To do:
Put each line of the listing below into a Markdown table with the columns "Row" and "Line", numbering the rows and leaving out blank lines.

Source records:
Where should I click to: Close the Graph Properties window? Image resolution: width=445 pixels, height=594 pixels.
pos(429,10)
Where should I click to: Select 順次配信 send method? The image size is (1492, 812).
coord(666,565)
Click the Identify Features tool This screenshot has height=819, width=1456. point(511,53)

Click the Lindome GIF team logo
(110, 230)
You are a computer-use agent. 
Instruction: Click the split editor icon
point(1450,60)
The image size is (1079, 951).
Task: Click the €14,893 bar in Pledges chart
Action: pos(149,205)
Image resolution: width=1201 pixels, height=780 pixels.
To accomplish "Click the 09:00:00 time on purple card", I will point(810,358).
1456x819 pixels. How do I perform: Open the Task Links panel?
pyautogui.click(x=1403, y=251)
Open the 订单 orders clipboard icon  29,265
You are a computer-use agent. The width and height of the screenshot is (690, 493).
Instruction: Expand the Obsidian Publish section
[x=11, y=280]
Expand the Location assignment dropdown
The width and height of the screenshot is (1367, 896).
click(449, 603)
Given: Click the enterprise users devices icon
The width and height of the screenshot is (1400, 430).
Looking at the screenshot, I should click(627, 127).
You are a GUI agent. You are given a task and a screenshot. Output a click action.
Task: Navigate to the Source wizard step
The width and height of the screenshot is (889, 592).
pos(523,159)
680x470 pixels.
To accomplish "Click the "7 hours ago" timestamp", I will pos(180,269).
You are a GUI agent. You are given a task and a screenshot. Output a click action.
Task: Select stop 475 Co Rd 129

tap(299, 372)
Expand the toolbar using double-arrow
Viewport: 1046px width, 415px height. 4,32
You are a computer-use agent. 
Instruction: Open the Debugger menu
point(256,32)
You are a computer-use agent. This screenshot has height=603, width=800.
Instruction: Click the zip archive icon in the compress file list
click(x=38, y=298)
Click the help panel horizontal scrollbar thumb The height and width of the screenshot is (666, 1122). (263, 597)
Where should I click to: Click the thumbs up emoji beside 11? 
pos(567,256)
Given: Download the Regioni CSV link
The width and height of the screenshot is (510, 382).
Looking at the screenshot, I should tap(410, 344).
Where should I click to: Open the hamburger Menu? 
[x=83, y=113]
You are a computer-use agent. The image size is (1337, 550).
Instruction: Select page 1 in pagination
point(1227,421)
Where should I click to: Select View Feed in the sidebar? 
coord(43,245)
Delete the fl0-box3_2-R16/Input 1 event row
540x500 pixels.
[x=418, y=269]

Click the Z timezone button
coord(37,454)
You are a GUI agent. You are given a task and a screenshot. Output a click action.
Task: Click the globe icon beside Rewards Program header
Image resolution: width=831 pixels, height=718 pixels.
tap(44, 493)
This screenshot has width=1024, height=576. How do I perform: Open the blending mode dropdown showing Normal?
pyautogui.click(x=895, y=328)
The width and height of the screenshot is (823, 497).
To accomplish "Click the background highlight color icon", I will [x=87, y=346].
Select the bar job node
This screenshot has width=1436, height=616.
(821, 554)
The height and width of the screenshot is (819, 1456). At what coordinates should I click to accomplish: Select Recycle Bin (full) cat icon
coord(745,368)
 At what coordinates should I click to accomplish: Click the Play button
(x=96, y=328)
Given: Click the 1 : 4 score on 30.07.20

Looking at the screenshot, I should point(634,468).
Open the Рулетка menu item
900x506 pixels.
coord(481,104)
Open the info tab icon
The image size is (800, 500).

Worked answer:
| Row | Line |
|---|---|
| 1 | Where should I click to: Close the Graph Properties window? Image resolution: width=445 pixels, height=594 pixels. |
| 2 | pos(429,10) |
| 3 | Where should I click to: Select 順次配信 send method? The image size is (1492, 812). |
| 4 | coord(666,565) |
| 5 | Click the Identify Features tool This screenshot has height=819, width=1456. point(511,53) |
| 6 | Click the Lindome GIF team logo |
| 7 | (110, 230) |
| 8 | You are a computer-use agent.  |
| 9 | Instruction: Click the split editor icon |
| 10 | point(1450,60) |
| 11 | The image size is (1079, 951). |
| 12 | Task: Click the €14,893 bar in Pledges chart |
| 13 | Action: pos(149,205) |
| 14 | Image resolution: width=1201 pixels, height=780 pixels. |
| 15 | To accomplish "Click the 09:00:00 time on purple card", I will point(810,358). |
| 16 | 1456x819 pixels. How do I perform: Open the Task Links panel? |
| 17 | pyautogui.click(x=1403, y=251) |
| 18 | Open the 订单 orders clipboard icon  29,265 |
| 19 | You are a computer-use agent. The width and height of the screenshot is (690, 493). |
| 20 | Instruction: Expand the Obsidian Publish section |
| 21 | [x=11, y=280] |
| 22 | Expand the Location assignment dropdown |
| 23 | The width and height of the screenshot is (1367, 896). |
| 24 | click(449, 603) |
| 25 | Given: Click the enterprise users devices icon |
| 26 | The width and height of the screenshot is (1400, 430). |
| 27 | Looking at the screenshot, I should click(627, 127). |
| 28 | You are a GUI agent. You are given a task and a screenshot. Output a click action. |
| 29 | Task: Navigate to the Source wizard step |
| 30 | The width and height of the screenshot is (889, 592). |
| 31 | pos(523,159) |
| 32 | 680x470 pixels. |
| 33 | To accomplish "Click the "7 hours ago" timestamp", I will pos(180,269). |
| 34 | You are a GUI agent. You are given a task and a screenshot. Output a click action. |
| 35 | Task: Select stop 475 Co Rd 129 |
| 36 | tap(299, 372) |
| 37 | Expand the toolbar using double-arrow |
| 38 | Viewport: 1046px width, 415px height. 4,32 |
| 39 | You are a computer-use agent.  |
| 40 | Instruction: Open the Debugger menu |
| 41 | point(256,32) |
| 42 | You are a computer-use agent. This screenshot has height=603, width=800. |
| 43 | Instruction: Click the zip archive icon in the compress file list |
| 44 | click(x=38, y=298) |
| 45 | Click the help panel horizontal scrollbar thumb The height and width of the screenshot is (666, 1122). (263, 597) |
| 46 | Where should I click to: Click the thumbs up emoji beside 11?  |
| 47 | pos(567,256) |
| 48 | Given: Download the Regioni CSV link |
| 49 | The width and height of the screenshot is (510, 382). |
| 50 | Looking at the screenshot, I should tap(410, 344). |
| 51 | Where should I click to: Open the hamburger Menu?  |
| 52 | [x=83, y=113] |
| 53 | You are a computer-use agent. The image size is (1337, 550). |
| 54 | Instruction: Select page 1 in pagination |
| 55 | point(1227,421) |
| 56 | Where should I click to: Select View Feed in the sidebar?  |
| 57 | coord(43,245) |
| 58 | Delete the fl0-box3_2-R16/Input 1 event row |
| 59 | 540x500 pixels. |
| 60 | [x=418, y=269] |
| 61 | Click the Z timezone button |
| 62 | coord(37,454) |
| 63 | You are a GUI agent. You are given a task and a screenshot. Output a click action. |
| 64 | Task: Click the globe icon beside Rewards Program header |
| 65 | Image resolution: width=831 pixels, height=718 pixels. |
| 66 | tap(44, 493) |
| 67 | This screenshot has width=1024, height=576. How do I perform: Open the blending mode dropdown showing Normal? |
| 68 | pyautogui.click(x=895, y=328) |
| 69 | The width and height of the screenshot is (823, 497). |
| 70 | To accomplish "Click the background highlight color icon", I will [x=87, y=346]. |
| 71 | Select the bar job node |
| 72 | This screenshot has width=1436, height=616. |
| 73 | (821, 554) |
| 74 | The height and width of the screenshot is (819, 1456). At what coordinates should I click to accomplish: Select Recycle Bin (full) cat icon |
| 75 | coord(745,368) |
| 76 |  At what coordinates should I click to accomplish: Click the Play button |
| 77 | (x=96, y=328) |
| 78 | Given: Click the 1 : 4 score on 30.07.20 |
| 79 | Looking at the screenshot, I should point(634,468). |
| 80 | Open the Рулетка menu item |
| 81 | 900x506 pixels. |
| 82 | coord(481,104) |
| 83 | Open the info tab icon |
| 84 | The image size is (800, 500). |